La legge di Stabilità non è ancora arrivata alla sua versione definitiva per cui non c’è ancora la certezza. Ma visto che l’emendamento del M5S è stato ripreso dal governo Renzi è altamente probabile che la norma sopravviva a tutti i passaggi parlamentari. di cosa si tratta? L’emendamento prevederebbe la sospensione per il triennio 2015-2017 del pagamento della quota capitale di mutui e prestiti.

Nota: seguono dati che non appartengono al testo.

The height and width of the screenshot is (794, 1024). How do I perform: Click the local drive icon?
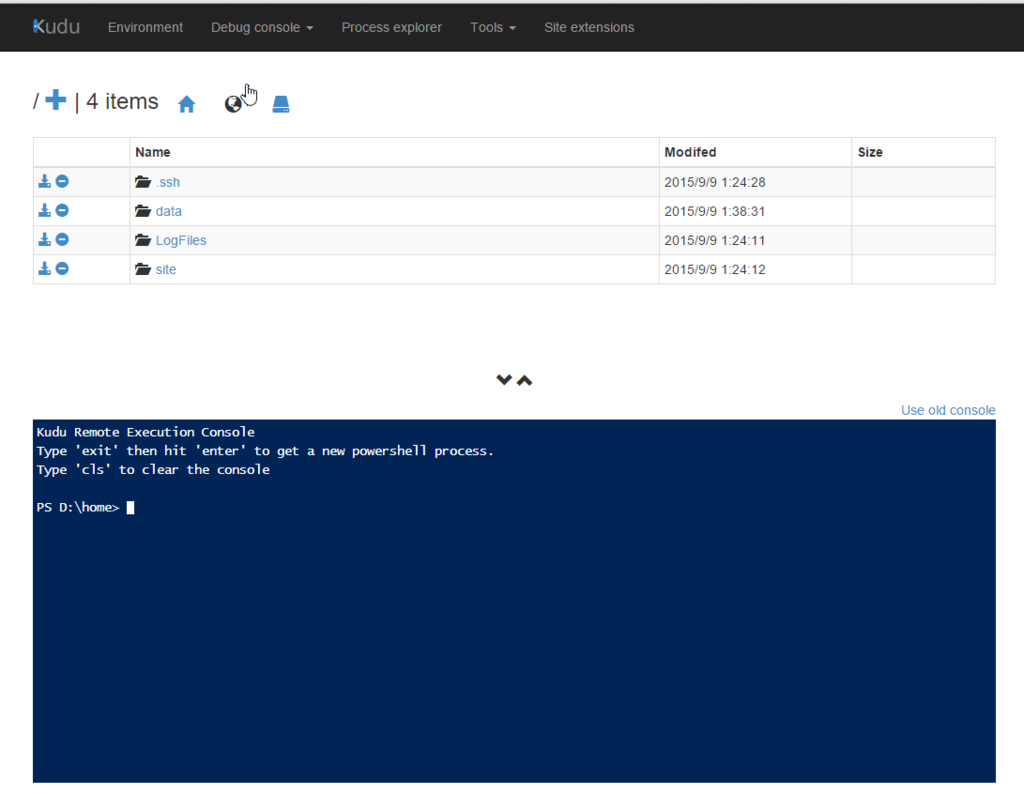280,103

Ciò significa che anche per chi si aprirà questa possibilità ci saranno sempre da pagare gli interessi sul mutuo/prestito, ma comunque, allungando il piano di ammortamento, si ridurrebbe il numero delle persone che non riescono a far fronte ai propri impegni finanziari, e/o si libererebbero “risorse per generare liquidità e far ripartire l’economia” sono le parole del deputato del M5S Francesco Cariello.

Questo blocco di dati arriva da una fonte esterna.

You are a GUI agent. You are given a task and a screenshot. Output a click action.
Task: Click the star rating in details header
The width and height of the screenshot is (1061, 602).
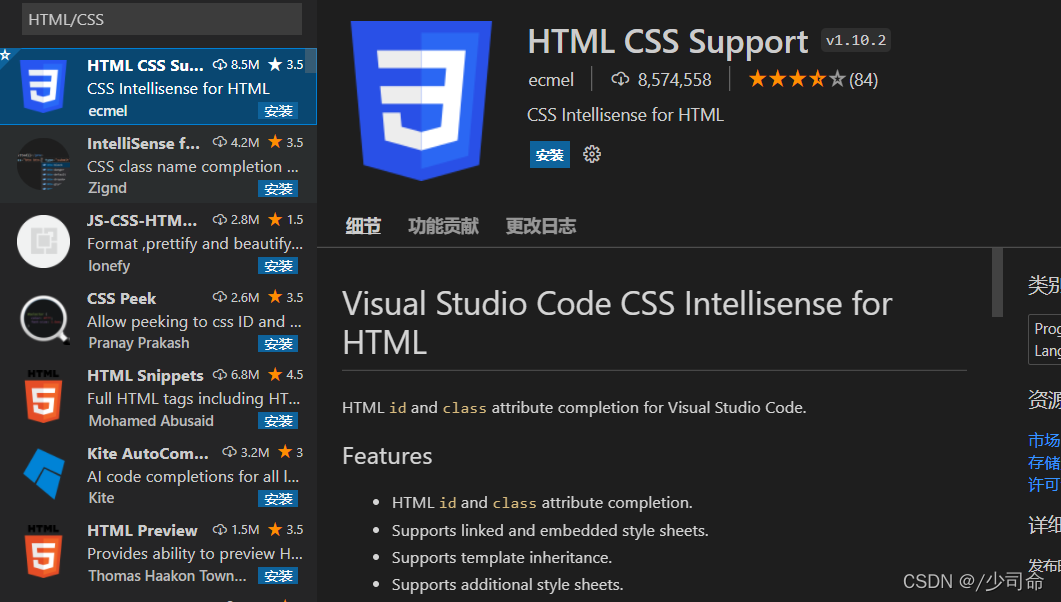pos(797,80)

Piccolo problema: la riscrittura della norma fatta dal governo Renzi ha depotenziato la portata del provvedimento. Nella versione M5S si prevedeva che il Mef, il Mise, l’Abi e le associazione dei consumatori e delle imprese avessero tre mesi per predisporre tutte le misure che permettessero la sospensione del pagamento della quota capitale per i successivi tre anni. La versione governativa ha sostituito il “predisporre” con un più mite “concordano”, ed ha aggiunto una clausola di salvaguardia per cui la misura non deve comportare “nuovi o maggiori oneri a carico della finanza pubblica“.

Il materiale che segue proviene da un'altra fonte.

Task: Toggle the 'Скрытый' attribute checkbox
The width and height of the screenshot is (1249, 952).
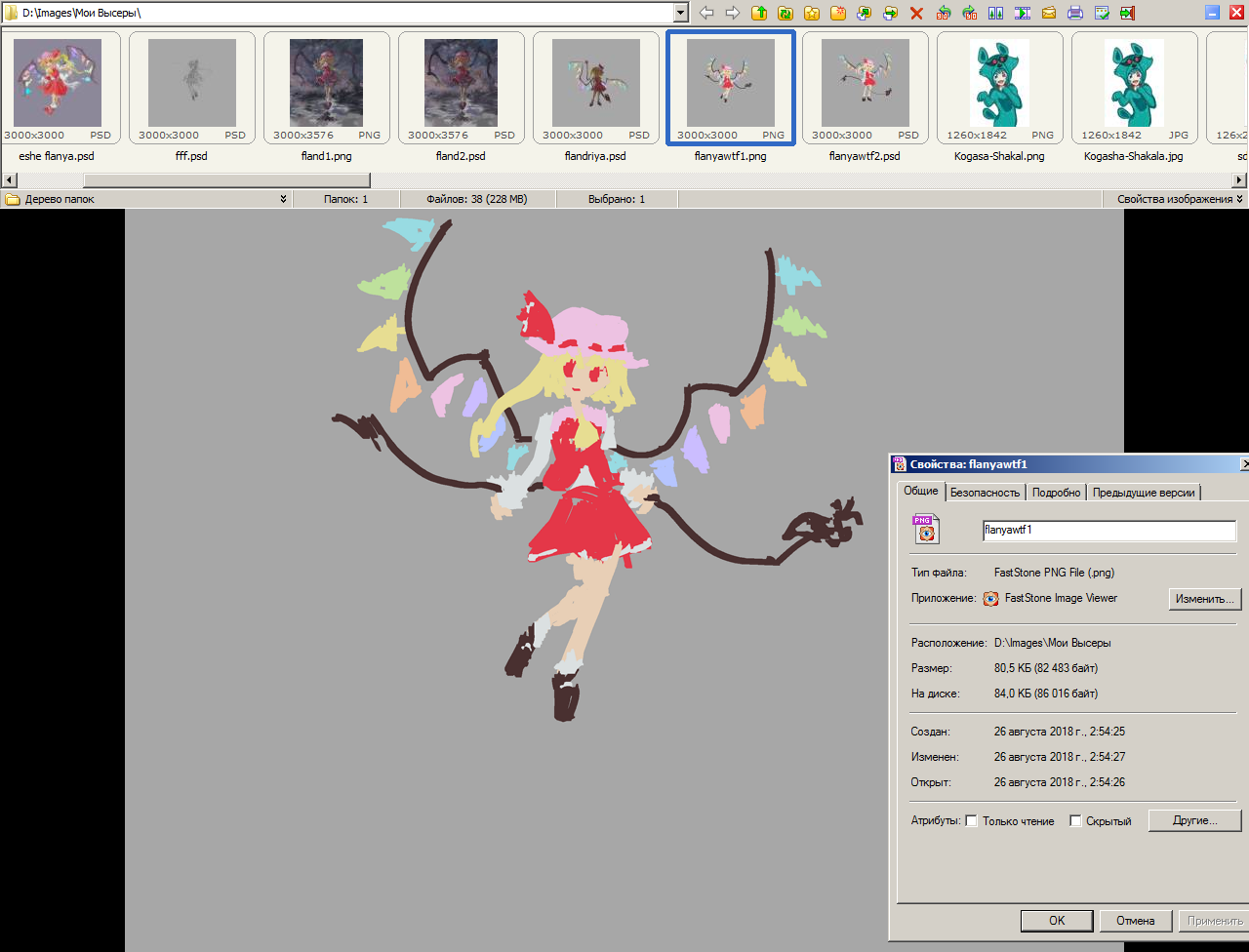Action: [x=1075, y=821]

Tradotto per il largo pubblico, ciò significa che probabilmente la norma porterà alla sospensione dei mutui solo per poche persone, perdendo gran parte del suo potenziale. Per renderla più efficace bisognerebbe prevedere almeno un centinaio di milioni come fondi di garanzia per lanciare l’iniziativa. D’altra parte l’emendamento M5S aveva un obiettivo alto ma non so se prevedesse la relativa – necessaria – copertura finanziaria.